Auch die Lehrgangskosten können in Abhängigkeit von der Betriebsgröße auf Antrag zu 15, 25, 50 oder sogar 100 Prozent erstattet werden – vorausgesetzt, die Weiterbildungsmaßnahme dauert länger als 120 Stunden und sowohl Maßnahme als auch Träger sind von der BA zugelassen. Für Maßnahmen, die auf ein nach dem AFBG förderfähiges Fortbildungsziel vorbereiten, können keine Lehrgangskosten erstattet werden.

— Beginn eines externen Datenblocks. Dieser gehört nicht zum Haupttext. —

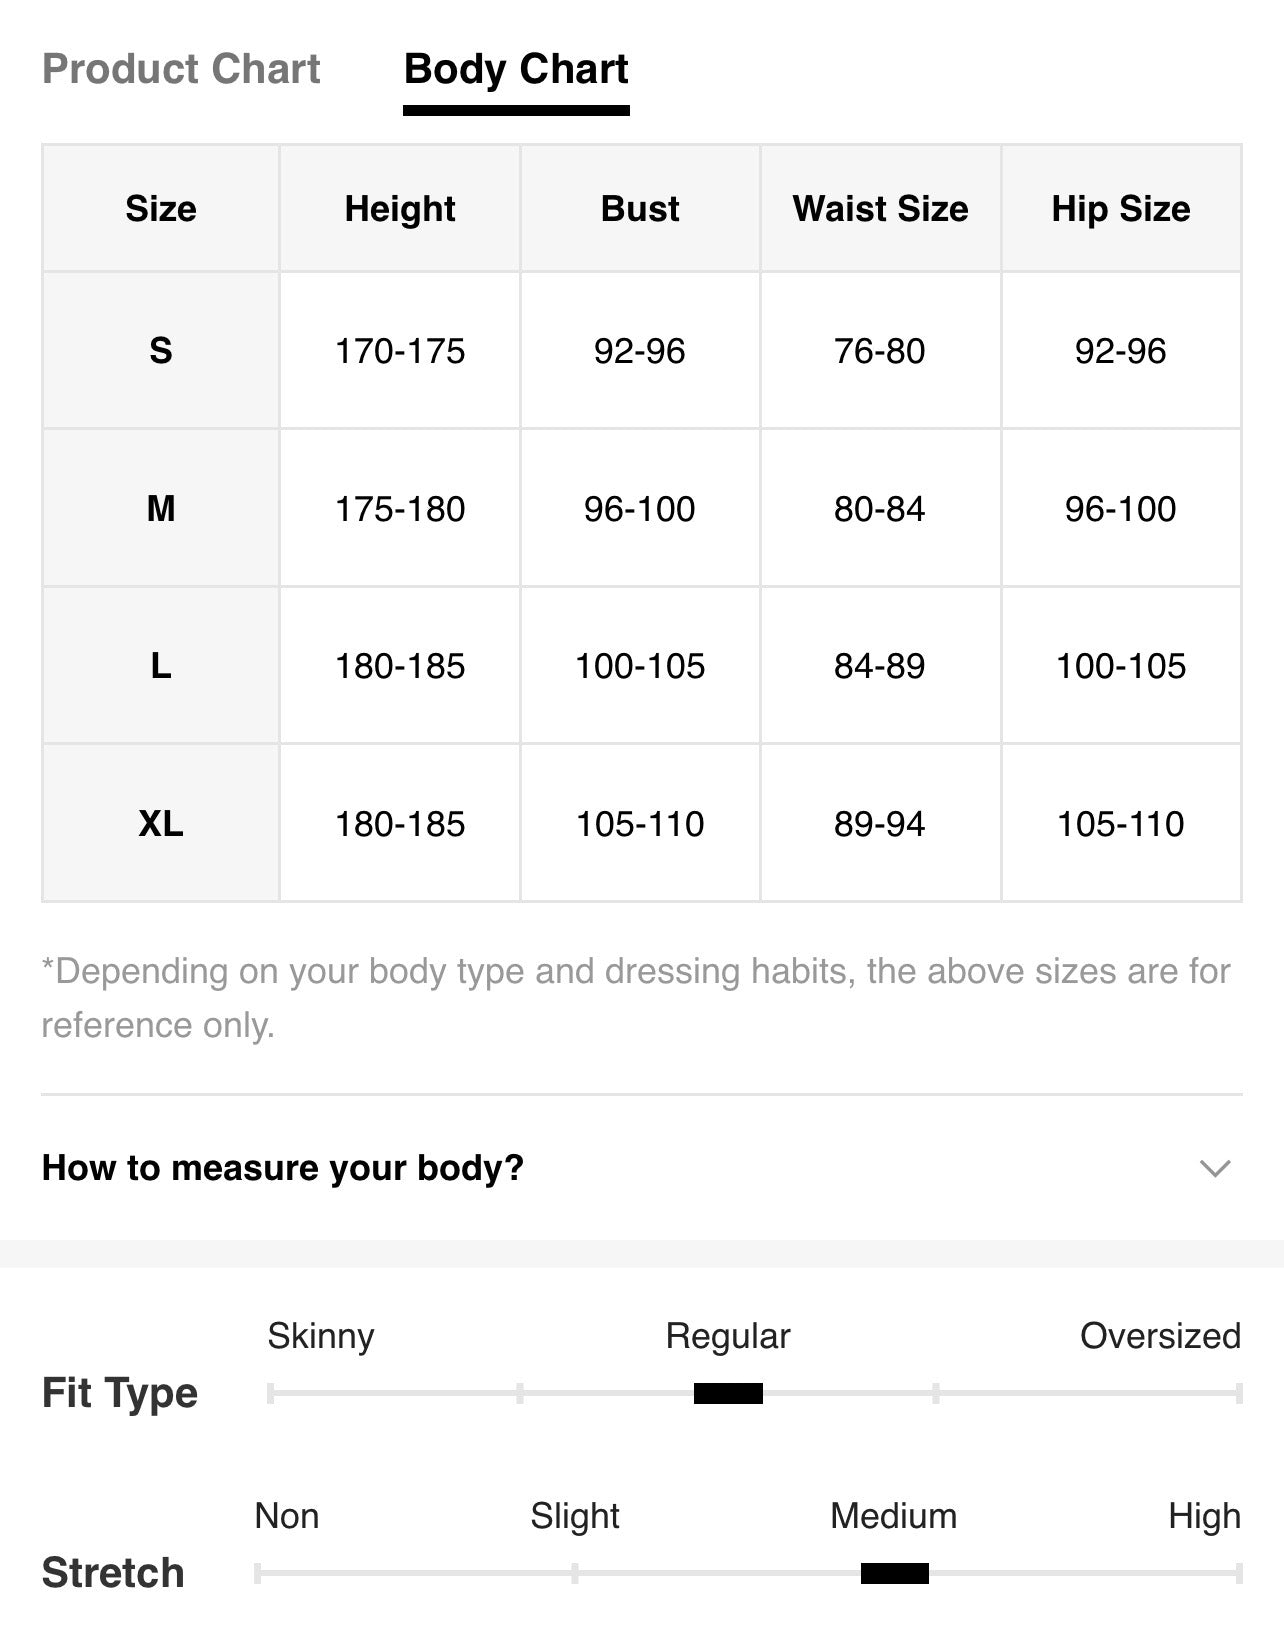Switch to the Product Chart tab
The image size is (1284, 1627).
pos(181,69)
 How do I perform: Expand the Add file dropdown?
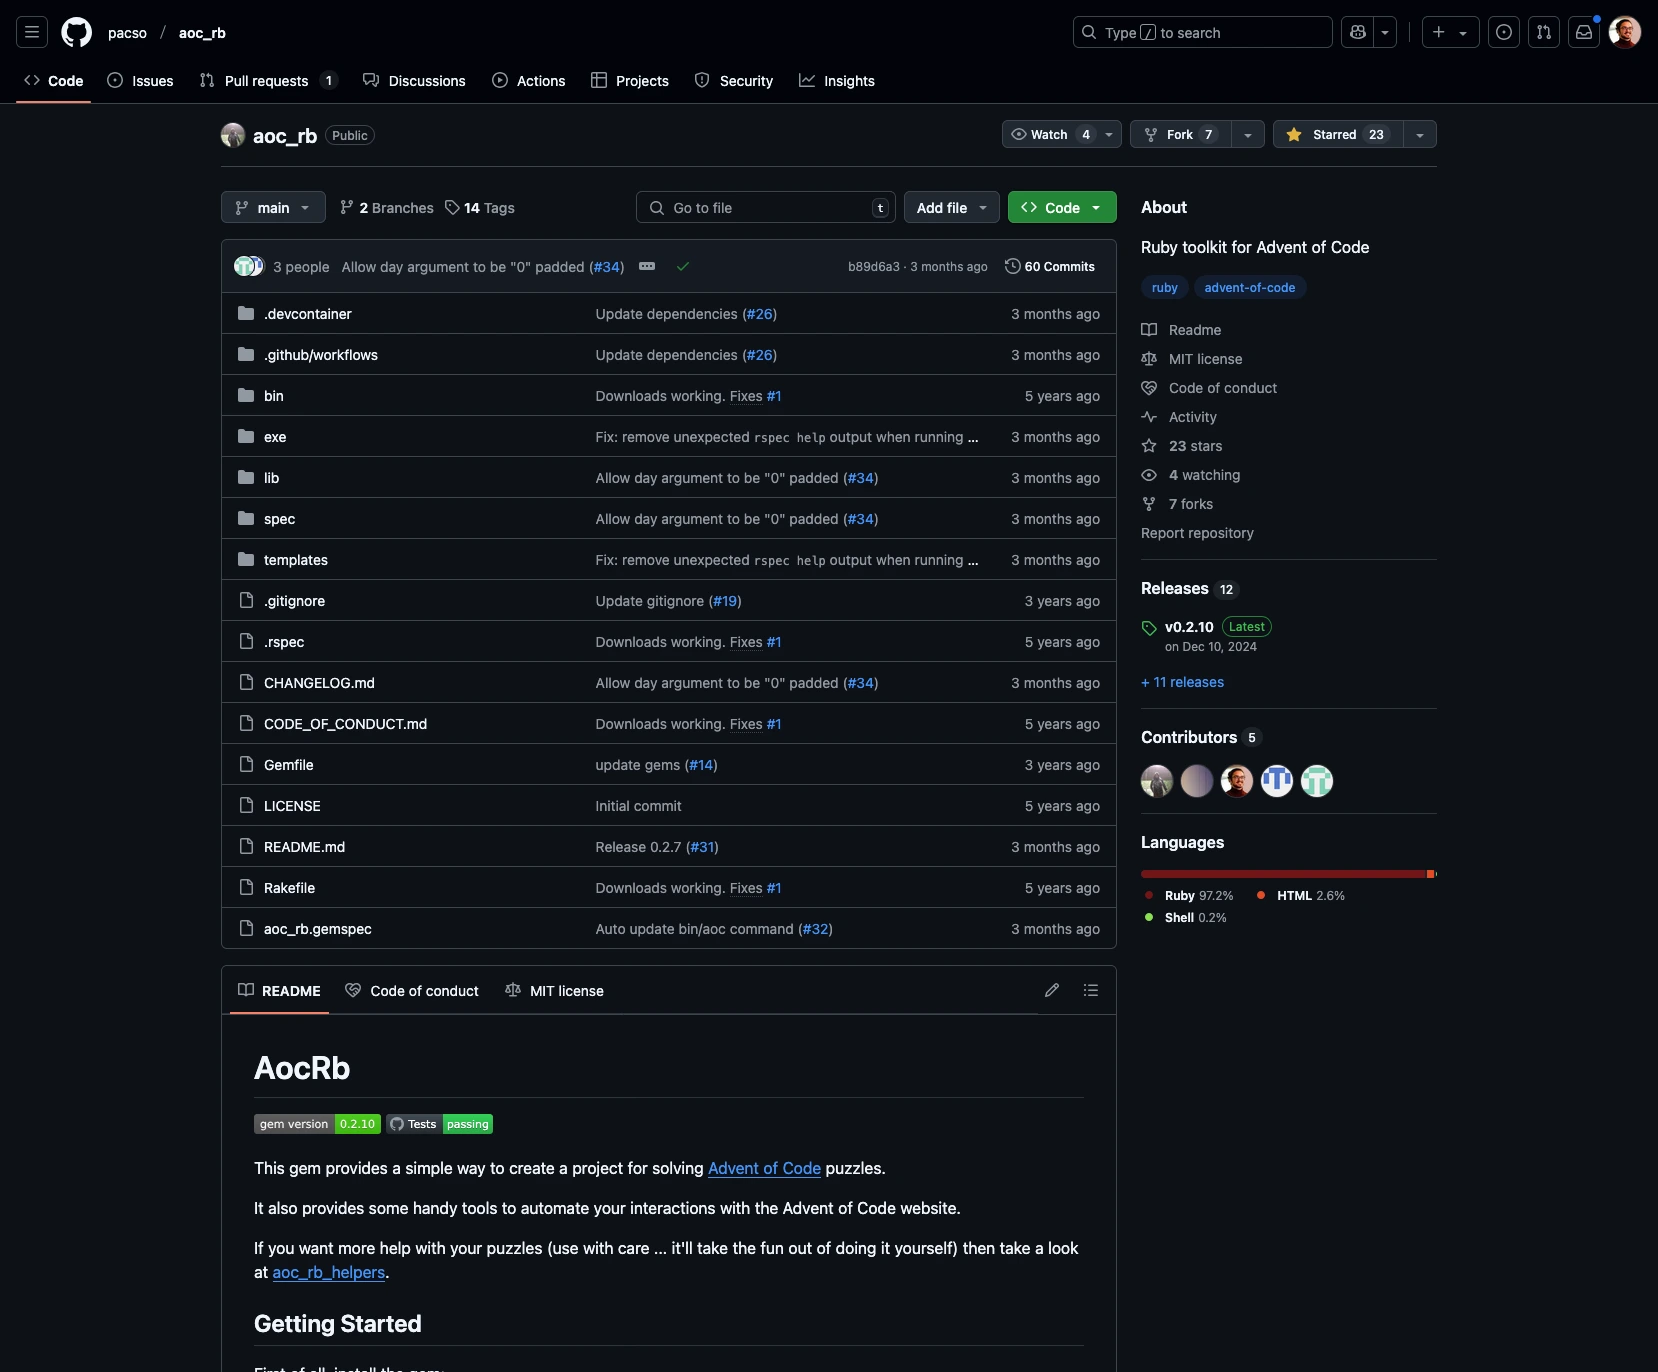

Die BA hat Anfang 2024 ein neues „Nationales Onlineportal für berufliche Weiterbildung“ (NOW) freigeschaltet, um Informationen zu dem Thema für Privatpersonen, Unternehmen und Weiterbildungsanbieter zu bündeln. So soll es einfacher werden, den Überblick zu behalten und Weiterbildungsangebote zu finden, die wirklich zu den eigenen Bedürfnissen passen.

Praxistipp

Förderleistungen für Maßnahmen, die während der Kurzarbeit begonnen wurden, sind ausschließlich nach der Sonderregelung des § 106a SGB III möglich und nicht nach der allgemeinen Weiterbildungsförderung gemäß § 82 SGB III.